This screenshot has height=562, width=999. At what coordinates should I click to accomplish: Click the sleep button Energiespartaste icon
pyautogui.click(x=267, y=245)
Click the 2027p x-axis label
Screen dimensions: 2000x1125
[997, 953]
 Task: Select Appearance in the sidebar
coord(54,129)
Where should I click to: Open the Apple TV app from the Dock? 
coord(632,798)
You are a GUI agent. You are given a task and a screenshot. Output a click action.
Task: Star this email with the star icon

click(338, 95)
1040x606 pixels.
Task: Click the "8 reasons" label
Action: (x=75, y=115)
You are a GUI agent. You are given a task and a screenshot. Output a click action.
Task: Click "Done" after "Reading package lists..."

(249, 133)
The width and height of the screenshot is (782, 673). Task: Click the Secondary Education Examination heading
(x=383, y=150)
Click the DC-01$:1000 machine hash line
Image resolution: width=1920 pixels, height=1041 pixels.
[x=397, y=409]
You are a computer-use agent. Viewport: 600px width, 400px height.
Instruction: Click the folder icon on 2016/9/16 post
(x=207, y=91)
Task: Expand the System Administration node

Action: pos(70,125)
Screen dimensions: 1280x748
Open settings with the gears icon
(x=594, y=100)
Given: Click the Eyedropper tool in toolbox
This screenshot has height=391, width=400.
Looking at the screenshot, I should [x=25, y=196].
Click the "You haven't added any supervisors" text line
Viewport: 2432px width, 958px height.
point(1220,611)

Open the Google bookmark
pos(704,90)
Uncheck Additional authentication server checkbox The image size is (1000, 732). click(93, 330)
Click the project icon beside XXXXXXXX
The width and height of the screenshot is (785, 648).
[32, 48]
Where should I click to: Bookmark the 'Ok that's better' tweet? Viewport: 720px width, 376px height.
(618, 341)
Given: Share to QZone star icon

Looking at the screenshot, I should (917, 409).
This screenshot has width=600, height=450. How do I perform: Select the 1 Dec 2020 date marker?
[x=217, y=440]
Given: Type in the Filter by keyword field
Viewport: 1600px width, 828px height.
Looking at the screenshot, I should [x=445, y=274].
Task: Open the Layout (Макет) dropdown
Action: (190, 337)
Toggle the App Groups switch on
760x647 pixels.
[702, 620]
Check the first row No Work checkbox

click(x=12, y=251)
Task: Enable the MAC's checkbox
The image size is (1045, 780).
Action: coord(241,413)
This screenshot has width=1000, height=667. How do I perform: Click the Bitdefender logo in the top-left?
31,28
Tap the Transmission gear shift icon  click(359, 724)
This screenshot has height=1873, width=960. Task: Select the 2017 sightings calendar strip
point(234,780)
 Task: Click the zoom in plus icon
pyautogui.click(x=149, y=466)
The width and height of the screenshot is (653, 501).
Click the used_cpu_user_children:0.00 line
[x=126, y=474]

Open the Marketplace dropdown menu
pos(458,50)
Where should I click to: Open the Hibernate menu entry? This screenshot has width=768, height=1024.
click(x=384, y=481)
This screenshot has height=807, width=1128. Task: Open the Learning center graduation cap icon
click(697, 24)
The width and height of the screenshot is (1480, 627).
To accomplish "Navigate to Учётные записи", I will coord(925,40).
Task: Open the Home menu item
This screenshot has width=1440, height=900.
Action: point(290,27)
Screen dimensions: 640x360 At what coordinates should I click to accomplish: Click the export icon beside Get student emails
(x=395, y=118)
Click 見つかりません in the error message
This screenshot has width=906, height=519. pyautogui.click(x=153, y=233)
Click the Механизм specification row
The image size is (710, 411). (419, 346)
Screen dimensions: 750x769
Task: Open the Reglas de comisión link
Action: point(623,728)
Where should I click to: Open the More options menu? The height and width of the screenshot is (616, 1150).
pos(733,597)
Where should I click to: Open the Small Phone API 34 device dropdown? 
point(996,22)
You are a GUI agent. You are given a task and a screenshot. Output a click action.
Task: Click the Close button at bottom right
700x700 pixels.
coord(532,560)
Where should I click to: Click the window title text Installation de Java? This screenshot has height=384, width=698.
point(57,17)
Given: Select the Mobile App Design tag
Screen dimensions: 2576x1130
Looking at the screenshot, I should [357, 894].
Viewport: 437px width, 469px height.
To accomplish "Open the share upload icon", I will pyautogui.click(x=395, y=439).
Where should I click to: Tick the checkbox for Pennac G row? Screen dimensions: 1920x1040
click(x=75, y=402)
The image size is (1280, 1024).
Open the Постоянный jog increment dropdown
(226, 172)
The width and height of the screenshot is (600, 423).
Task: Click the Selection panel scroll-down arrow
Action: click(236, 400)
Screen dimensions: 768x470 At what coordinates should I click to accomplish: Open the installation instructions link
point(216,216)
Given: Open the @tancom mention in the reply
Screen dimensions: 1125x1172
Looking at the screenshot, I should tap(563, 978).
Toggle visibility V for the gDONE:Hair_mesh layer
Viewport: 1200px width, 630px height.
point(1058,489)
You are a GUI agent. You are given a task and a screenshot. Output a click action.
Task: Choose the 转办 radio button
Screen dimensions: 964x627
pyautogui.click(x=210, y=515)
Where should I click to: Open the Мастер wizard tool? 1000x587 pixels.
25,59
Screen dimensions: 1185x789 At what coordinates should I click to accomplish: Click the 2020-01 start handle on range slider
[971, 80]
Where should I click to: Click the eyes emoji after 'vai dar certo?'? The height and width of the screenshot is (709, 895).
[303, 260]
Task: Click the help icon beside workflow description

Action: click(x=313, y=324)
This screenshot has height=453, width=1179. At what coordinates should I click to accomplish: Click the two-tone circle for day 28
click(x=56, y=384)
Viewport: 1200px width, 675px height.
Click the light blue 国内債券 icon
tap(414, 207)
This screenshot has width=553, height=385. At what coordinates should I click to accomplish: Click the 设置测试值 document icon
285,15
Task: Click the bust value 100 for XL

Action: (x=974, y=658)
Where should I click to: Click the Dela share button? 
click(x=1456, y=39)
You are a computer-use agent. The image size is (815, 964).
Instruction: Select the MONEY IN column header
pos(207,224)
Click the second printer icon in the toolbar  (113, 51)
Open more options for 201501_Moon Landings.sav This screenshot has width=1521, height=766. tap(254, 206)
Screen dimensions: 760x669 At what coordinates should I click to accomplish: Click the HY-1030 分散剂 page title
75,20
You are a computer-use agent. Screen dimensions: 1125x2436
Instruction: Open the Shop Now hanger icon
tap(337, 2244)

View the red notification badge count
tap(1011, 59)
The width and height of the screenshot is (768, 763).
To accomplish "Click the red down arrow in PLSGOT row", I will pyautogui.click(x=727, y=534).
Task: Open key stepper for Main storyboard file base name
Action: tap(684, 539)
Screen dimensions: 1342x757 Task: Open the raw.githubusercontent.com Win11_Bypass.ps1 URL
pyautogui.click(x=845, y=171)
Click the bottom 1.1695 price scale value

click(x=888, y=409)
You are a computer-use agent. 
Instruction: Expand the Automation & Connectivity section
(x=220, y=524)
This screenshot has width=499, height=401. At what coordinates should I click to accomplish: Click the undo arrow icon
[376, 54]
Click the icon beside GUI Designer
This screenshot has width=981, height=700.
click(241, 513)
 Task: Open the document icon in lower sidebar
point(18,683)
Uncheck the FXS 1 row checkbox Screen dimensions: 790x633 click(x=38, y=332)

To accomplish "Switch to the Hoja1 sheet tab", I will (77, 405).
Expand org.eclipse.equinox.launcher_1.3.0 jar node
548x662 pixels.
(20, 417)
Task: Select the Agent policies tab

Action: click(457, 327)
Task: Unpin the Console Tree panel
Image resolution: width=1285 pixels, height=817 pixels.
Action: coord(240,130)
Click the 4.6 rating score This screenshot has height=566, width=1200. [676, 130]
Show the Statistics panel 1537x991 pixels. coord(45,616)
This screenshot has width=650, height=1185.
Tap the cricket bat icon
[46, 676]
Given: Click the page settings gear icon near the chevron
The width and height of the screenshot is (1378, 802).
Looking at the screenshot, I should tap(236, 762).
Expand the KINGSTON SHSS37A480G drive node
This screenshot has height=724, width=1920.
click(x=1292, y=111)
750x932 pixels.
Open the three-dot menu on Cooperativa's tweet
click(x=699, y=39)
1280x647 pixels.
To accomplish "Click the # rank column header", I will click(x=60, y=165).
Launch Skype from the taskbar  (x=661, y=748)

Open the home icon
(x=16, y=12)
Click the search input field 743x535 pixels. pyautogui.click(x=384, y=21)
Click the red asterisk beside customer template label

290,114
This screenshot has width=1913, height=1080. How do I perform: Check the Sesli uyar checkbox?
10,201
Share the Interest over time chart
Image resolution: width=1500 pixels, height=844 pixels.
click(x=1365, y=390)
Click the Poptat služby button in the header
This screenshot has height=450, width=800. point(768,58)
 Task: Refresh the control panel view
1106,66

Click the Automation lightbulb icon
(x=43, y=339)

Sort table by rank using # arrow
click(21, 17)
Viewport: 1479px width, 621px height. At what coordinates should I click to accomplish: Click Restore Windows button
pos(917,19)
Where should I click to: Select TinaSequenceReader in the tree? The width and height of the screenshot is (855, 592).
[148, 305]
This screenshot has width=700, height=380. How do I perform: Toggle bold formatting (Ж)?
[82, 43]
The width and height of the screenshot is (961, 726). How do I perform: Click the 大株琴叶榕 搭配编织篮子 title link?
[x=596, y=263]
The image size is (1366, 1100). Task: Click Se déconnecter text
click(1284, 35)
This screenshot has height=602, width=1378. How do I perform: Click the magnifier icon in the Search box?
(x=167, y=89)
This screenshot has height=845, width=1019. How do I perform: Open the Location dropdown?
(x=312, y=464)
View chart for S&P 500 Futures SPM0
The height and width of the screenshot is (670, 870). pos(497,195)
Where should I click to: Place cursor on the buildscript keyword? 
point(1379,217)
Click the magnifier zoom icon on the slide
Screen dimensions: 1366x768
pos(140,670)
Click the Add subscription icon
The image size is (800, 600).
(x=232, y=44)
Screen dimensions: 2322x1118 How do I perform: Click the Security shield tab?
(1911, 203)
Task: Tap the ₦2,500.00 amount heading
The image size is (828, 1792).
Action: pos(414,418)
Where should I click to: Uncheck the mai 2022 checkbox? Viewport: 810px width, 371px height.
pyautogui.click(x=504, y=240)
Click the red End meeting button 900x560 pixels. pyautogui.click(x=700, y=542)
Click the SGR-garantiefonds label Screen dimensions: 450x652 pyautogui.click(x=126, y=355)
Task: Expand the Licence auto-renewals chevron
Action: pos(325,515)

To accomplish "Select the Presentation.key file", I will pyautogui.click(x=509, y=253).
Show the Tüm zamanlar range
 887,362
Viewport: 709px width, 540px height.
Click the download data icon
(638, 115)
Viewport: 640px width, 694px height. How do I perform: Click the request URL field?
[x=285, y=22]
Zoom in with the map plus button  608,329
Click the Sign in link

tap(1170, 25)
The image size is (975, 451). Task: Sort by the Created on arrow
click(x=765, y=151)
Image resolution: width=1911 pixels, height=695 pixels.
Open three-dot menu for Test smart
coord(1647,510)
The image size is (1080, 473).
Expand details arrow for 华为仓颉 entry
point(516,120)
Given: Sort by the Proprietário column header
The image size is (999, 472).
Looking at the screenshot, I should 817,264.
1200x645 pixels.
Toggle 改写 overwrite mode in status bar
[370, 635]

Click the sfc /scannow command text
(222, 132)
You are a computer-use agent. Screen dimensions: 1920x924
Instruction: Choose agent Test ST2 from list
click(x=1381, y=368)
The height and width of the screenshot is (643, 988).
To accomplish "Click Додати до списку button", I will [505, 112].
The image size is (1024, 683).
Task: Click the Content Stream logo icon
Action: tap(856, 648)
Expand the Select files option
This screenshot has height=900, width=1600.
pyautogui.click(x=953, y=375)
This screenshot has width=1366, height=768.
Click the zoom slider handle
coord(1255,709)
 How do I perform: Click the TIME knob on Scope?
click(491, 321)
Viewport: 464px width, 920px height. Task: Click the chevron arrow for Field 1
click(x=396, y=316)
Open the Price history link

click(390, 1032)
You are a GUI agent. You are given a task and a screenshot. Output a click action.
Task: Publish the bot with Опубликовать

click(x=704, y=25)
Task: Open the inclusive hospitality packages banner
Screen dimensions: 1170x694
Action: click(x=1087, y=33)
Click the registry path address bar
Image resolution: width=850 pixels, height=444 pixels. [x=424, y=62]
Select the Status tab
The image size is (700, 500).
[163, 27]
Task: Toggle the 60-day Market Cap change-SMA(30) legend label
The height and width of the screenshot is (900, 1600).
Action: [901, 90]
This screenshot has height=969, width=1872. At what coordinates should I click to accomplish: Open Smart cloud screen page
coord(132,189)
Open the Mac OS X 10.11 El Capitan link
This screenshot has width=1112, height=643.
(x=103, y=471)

### What you should do
Using only the entries above, output the line with "Task: Choose the 转办 radio button", the line with "Open more options", and all lines between them, exactly as they stand.

### Answer area
Task: Choose the 转办 radio button
Screen dimensions: 964x627
pyautogui.click(x=210, y=515)
Where should I click to: Open the Мастер wizard tool? 1000x587 pixels.
25,59
Screen dimensions: 1185x789 At what coordinates should I click to accomplish: Click the 2020-01 start handle on range slider
[971, 80]
Where should I click to: Click the eyes emoji after 'vai dar certo?'? The height and width of the screenshot is (709, 895).
[303, 260]
Task: Click the help icon beside workflow description

Action: click(x=313, y=324)
This screenshot has height=453, width=1179. At what coordinates should I click to accomplish: Click the two-tone circle for day 28
click(x=56, y=384)
Viewport: 1200px width, 675px height.
Click the light blue 国内債券 icon
tap(414, 207)
This screenshot has width=553, height=385. At what coordinates should I click to accomplish: Click the 设置测试值 document icon
285,15
Task: Click the bust value 100 for XL

Action: (x=974, y=658)
Where should I click to: Click the Dela share button? 
click(x=1456, y=39)
You are a computer-use agent. The image size is (815, 964).
Instruction: Select the MONEY IN column header
pos(207,224)
Click the second printer icon in the toolbar  (113, 51)
Open more options for 201501_Moon Landings.sav This screenshot has width=1521, height=766. tap(254, 206)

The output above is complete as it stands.